Corrections or additions?
Author: Nicole Plett. Published in U.S. 1 Newspaper on March 15, 2000. All rights reserved.
Priscilla Herdman Encore
As folksinger Priscilla Herdman prepares for this,
her 10th performance for the Princeton Folk Music Society, currently
celebrating its 35th anniversary year, she still remembers the first
time, when the area folk music enthusiasts "took a chance with
me."
"The first time was a Jean Redpath cancellation," says Herdman,
in an interview from her home in the upper Hudson River Valley. "They
called me on three or four days’ notice. They had an audience and
no singer. That was in May, 1978, the year after I released my first
album, `Water Lily,’ and they took a chance with me."

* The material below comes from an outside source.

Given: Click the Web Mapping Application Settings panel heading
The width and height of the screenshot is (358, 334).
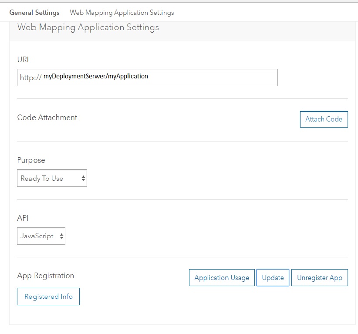Looking at the screenshot, I should (x=88, y=27).
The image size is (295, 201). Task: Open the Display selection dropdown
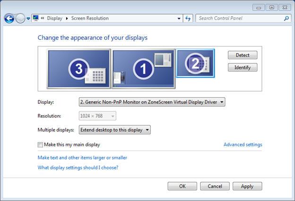pos(152,102)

The self-described "singer-songfinder," an interpretive singer
who has been hailed by Rolling Stone for "her elegant, perfect
pitch voice," with 10 albums to her credit and 25 years on the
national scene, performs a program of traditional and contemporary
songs at Christ Congregation Church, on Friday, March 17, at 8:15
p.m.
In a folk music scene crowded with singer-songwriters, Herdman has
built a repertoire of what she considers some of the finest songs
ever written.
"I see myself as a singer. I see myself as an interpreter, as
someone who can take a song and make it something unique for myself,
maybe different from the way the songwriter would interpret it, but
without changing the intent or its feeling," says Herdman. "I
try to make it my own but also to do justice to the song in that process."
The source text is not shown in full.